▶ _Data supplied_
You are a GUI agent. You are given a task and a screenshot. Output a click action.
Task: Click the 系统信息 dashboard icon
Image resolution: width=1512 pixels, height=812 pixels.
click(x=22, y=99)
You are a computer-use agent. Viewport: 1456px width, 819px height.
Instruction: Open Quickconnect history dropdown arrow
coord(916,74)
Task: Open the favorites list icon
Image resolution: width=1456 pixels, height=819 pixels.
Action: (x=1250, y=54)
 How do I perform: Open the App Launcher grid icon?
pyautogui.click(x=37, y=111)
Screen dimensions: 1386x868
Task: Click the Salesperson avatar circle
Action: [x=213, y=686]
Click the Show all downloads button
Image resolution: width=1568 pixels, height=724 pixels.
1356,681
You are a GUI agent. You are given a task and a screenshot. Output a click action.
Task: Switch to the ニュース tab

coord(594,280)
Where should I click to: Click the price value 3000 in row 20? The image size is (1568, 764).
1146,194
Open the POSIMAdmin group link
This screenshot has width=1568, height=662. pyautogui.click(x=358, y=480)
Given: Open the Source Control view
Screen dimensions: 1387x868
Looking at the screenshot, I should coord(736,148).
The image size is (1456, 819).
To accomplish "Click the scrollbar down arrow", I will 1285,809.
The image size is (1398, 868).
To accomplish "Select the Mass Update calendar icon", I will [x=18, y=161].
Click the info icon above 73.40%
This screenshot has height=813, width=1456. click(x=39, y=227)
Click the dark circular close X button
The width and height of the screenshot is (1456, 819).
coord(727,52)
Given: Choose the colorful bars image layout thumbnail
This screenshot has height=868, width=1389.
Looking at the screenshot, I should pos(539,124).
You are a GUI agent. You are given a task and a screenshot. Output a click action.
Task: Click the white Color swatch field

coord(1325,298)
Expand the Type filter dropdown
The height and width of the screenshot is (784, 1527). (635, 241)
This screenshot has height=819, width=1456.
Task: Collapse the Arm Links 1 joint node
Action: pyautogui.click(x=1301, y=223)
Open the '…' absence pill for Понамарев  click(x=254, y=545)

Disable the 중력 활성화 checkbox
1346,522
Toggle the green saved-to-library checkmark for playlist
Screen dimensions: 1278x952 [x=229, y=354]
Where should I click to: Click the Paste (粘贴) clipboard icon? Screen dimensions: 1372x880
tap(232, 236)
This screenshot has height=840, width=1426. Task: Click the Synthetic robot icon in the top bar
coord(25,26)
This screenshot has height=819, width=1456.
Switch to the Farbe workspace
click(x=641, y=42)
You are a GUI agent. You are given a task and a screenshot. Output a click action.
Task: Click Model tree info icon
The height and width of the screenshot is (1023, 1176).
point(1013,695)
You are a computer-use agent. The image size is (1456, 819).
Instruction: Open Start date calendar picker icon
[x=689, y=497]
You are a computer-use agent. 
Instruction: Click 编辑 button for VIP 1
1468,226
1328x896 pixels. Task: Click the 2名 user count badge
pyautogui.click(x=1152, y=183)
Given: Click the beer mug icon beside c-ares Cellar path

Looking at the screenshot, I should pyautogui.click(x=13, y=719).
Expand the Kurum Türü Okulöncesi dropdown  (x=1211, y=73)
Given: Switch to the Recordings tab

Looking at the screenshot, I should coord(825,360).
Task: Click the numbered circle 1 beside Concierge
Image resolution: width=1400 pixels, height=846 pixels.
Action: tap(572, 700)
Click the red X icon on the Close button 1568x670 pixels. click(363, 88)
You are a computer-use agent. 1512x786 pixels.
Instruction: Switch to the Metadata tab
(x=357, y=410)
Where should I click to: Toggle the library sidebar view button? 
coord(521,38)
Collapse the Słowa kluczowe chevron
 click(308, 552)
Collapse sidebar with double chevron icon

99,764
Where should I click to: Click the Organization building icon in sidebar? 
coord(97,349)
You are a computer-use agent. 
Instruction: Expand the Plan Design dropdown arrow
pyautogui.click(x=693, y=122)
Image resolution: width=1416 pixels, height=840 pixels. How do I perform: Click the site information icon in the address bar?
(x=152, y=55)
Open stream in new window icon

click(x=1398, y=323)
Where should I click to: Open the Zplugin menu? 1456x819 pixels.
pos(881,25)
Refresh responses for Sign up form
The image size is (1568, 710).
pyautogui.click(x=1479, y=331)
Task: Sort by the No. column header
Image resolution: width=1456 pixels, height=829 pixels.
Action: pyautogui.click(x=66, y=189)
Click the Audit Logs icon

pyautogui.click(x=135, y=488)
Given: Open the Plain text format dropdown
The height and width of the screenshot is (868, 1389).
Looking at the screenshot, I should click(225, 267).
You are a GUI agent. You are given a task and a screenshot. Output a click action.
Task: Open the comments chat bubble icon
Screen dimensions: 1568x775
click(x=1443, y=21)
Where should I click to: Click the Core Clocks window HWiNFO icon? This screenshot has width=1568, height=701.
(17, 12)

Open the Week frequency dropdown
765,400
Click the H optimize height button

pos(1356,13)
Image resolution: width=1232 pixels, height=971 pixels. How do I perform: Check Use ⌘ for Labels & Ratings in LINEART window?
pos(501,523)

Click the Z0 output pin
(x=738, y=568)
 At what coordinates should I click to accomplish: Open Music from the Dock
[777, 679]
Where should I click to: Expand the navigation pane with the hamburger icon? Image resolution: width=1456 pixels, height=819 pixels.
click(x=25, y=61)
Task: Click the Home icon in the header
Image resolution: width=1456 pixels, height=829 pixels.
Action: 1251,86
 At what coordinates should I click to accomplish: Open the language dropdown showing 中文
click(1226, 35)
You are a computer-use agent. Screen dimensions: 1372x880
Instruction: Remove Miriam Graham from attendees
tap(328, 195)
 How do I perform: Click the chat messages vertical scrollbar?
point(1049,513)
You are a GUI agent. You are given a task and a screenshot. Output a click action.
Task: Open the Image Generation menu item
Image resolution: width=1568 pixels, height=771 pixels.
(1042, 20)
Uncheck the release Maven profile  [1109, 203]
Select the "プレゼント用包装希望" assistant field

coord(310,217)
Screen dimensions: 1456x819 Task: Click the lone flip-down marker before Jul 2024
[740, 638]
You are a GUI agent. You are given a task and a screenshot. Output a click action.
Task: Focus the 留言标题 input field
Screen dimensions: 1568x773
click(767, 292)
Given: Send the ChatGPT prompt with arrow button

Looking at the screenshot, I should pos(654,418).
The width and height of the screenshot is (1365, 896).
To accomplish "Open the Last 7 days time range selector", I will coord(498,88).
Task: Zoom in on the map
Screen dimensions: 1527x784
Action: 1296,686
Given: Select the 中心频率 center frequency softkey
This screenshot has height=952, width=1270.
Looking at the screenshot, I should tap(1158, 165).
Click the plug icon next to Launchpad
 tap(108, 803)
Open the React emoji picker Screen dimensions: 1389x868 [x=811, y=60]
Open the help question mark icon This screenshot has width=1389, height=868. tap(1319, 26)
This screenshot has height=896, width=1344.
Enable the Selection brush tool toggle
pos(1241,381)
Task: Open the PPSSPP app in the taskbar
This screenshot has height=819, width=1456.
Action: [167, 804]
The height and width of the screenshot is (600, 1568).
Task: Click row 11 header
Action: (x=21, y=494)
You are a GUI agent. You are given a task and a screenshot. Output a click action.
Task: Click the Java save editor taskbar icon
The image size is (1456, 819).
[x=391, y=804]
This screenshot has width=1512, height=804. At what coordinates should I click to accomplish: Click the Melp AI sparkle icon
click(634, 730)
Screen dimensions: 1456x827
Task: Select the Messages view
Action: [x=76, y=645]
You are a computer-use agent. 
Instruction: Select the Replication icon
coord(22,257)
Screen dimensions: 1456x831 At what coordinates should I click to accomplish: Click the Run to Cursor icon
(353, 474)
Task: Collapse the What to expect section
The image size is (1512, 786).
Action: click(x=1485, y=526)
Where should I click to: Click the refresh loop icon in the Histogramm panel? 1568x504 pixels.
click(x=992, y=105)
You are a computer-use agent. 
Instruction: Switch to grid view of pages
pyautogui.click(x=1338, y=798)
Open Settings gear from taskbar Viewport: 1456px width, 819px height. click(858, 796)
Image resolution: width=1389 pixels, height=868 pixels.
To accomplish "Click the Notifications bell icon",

▶ _Your task_
Each line above that contains "will" must be copied out.

▶ _Answer_
To accomplish "Click the scrollbar down arrow", I will 1285,809.
To accomplish "Select the Mass Update calendar icon", I will [x=18, y=161].
To accomplish "Open the Last 7 days time range selector", I will coord(498,88).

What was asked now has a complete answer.